Extrait fourni
■ ■ ■ ■
Les journaux canadiens du temps rapportent que deux Américains, Halsey et Sadd, ont installé leurs studios à Montréal et à Québec en 1840 et qu'une dame Fletcher a ouvert un studio à Montréal en 1841 (sans doute la première femme photographe au Canada). Thomas Coffin Doane est un des rares daguerréotypistes qui ait réussi à Montréal. En compagnie de son associé William Valentine, il visite Terre-Neuve en 1843 et réalise quelques portraits. Il est surtout célèbre pour ses daguerréotypes de lord Elgin et de sa famille et de Louis-Joseph Papineau. En 1855, il obtient, conjointement avec Eli J. Palmer, une mention honorable au concours de l'Exposition de Paris. À Toronto, où travaille Palmer, plusieurs studios sont florissants à de brèves périodes de temps, mais leurs travaux sont aujourd'hui perdus. Il n'empêche que, de 1847 à 1870, Palmer a produit des daguerréotypes et les populaires cartes de visite, petites photos collées sur un carton rigide utilisées à cet effet ou consignées dans les vieux albums de famille pour les générations futures.

Daguerrotype, vers 1850

Le procédé du collodion humide

La carte de visite a été popularisée en France par André Adolphe Disdéri qui, en 1859, prend la photo de l'empereur Napoléon III et en tire un grand nombre de copies de petits formats. Notables et gens de classe moyenne se ruent alors dans les studios pour se faire photographier. La reproduction des clichés gagne en qualité grâce au procédé du collodion humide mis au point en 1851 par un Anglais, F. Scott Archer. Cette méthode permet d'obtenir des négatifs sur verre d'une grande netteté et, grâce au tirage par contact, une épreuve positive finement détaillée, le verre autochrome. Ce procédé, comme celui de Talbot, permet de faire de nombreuses copies tout en conservant une parfaite netteté des détails.
■ ■ ■ ■
Données de travail
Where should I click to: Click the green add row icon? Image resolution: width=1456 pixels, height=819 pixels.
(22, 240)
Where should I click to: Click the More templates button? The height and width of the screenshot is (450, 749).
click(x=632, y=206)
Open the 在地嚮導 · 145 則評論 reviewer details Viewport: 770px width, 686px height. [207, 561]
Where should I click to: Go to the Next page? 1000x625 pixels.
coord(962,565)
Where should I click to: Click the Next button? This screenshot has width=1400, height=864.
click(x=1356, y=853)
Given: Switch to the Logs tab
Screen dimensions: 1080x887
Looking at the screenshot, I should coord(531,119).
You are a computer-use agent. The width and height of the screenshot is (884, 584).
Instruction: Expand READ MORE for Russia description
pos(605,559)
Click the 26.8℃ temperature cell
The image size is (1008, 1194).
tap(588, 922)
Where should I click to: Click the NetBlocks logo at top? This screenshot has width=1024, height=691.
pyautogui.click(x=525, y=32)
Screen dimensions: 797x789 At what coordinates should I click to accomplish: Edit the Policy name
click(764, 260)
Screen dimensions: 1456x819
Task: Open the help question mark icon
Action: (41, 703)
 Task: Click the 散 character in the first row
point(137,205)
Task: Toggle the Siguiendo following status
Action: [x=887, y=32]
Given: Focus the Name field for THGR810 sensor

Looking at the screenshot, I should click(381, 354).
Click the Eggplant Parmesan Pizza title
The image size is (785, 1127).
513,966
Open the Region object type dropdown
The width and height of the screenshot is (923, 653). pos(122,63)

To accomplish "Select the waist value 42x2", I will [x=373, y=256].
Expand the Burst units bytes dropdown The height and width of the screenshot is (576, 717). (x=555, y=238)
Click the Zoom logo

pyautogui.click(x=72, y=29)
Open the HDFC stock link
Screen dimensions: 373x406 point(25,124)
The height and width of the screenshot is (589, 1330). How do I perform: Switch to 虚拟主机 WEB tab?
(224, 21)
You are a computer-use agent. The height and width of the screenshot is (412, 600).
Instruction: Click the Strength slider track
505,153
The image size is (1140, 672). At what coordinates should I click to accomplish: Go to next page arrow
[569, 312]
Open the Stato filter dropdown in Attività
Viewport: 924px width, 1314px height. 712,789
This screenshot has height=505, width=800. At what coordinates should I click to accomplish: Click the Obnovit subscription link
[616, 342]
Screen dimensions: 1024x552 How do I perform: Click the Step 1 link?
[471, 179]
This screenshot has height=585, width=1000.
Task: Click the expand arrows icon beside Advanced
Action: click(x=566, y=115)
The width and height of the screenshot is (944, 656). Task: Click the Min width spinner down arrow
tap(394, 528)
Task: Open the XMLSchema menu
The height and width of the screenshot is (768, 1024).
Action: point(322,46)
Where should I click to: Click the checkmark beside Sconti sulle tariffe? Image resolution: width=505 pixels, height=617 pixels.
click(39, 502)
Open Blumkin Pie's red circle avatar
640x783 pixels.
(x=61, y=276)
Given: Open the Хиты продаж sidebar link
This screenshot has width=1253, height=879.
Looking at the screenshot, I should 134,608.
■ ■ ■ ■
Consignes
1. Recopiez à l'identique les enregistrements, en partant de leur première ligne et en terminant par la ligne qui contient "click(x=1356, y=853)", celle-ci comprise.
2. Rédigez la suite du texte sur l'histoire de la photographie, à partir de sa dernière phrase.
Le texte et les enregistrements forment deux documents indépendants l'un de l'autre.

Réponses
1.
Where should I click to: Click the green add row icon? Image resolution: width=1456 pixels, height=819 pixels.
(22, 240)
Where should I click to: Click the More templates button? The height and width of the screenshot is (450, 749).
click(x=632, y=206)
Open the 在地嚮導 · 145 則評論 reviewer details Viewport: 770px width, 686px height. [207, 561]
Where should I click to: Go to the Next page? 1000x625 pixels.
coord(962,565)
Where should I click to: Click the Next button? This screenshot has width=1400, height=864.
click(x=1356, y=853)

2.
Le procédé du collodion humide accélère la prise et la reproduction des photos, mais selon les standards d'aujourd'hui, il s'avère trop difficile. L'opérateur doit recouvrir la plaque de l'émulsion, puis l'exposer et la développer avant qu'elle ne sèche et ne perde de sa sensibilité. Néanmoins, au XIXe siècle, le procédé facilite l'activité des photographes. En 1851, le Canadian Directory de Lovell ne mentionne que 11 daguerréotypistes, mais en 1865, le Canada Classified Directory en recense plus de 360.

Le photographe le plus célèbre de l'époque est William Notman, dont l'influence se fait sentir à Halifax, à Saint-Jean, à Montréal, à Ottawa, à Toronto et aux États-Unis. En 1858, il prend des photos des travaux de construction du pont Victoria à Montréal, le pont tubulaire le plus long au monde à cette époque. Conscient de la portée historique de la cérémonie, il photographie l'inauguration du pont, en 1860, par le prince de Galles. Notman se voit conférer le titre de photographe de la Reine. Sa célébrité grandissante lui attire une large clientèle et son commerce prospère. Au cours des années 1870, Notman, ses fils et ses assistants produisent quelque 14 000 négatifs par année.

Notman excelle aussi dans le montage photographique. Chaque image est composée de plusieurs photos, découpées et assemblées en un tableau qu'il rephotographie. Il réalise un ambitieux montage du Carnaval de patinage, en 1869, composé de près de 300 photos. Pionnier au Canada de l'utilisation du magnésium, il recrée dans ses studios montréalais plusieurs scènes très élaborées montrant des Indiens.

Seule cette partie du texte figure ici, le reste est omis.